* GIVEN RECORDS *

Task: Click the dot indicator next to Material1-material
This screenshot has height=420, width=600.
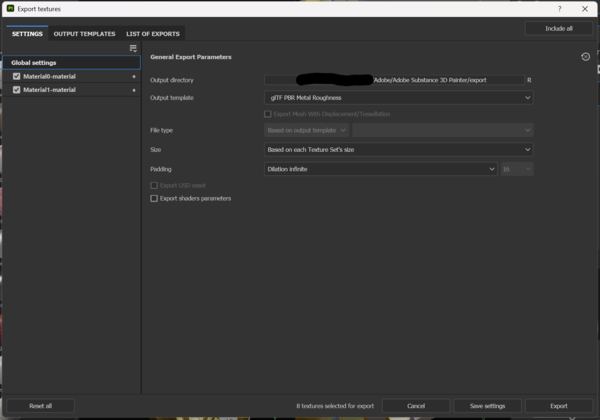Action: (134, 90)
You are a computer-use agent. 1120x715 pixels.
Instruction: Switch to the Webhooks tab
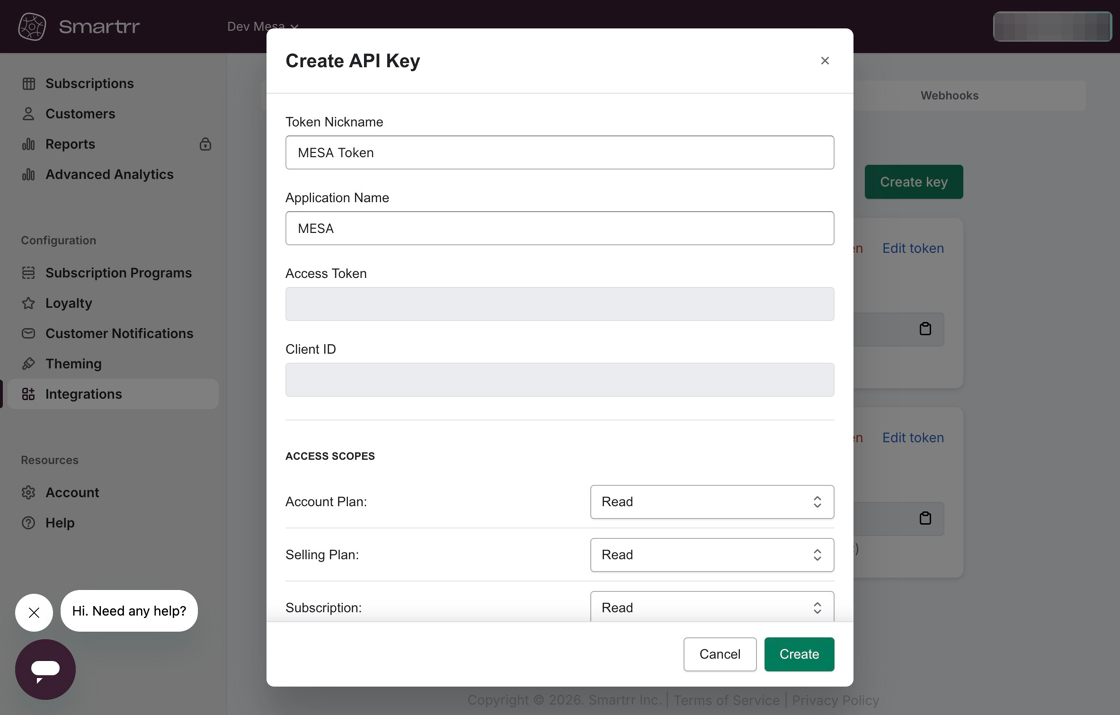[949, 96]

* STATED PROBLEM *
Copy out every line of the entries above word for word, leaving out the pictures.

* THE RESPONSE *
Task: Click the dot indicator next to Material1-material
This screenshot has height=420, width=600.
Action: (134, 90)
You are a computer-use agent. 1120x715 pixels.
Instruction: Switch to the Webhooks tab
[949, 96]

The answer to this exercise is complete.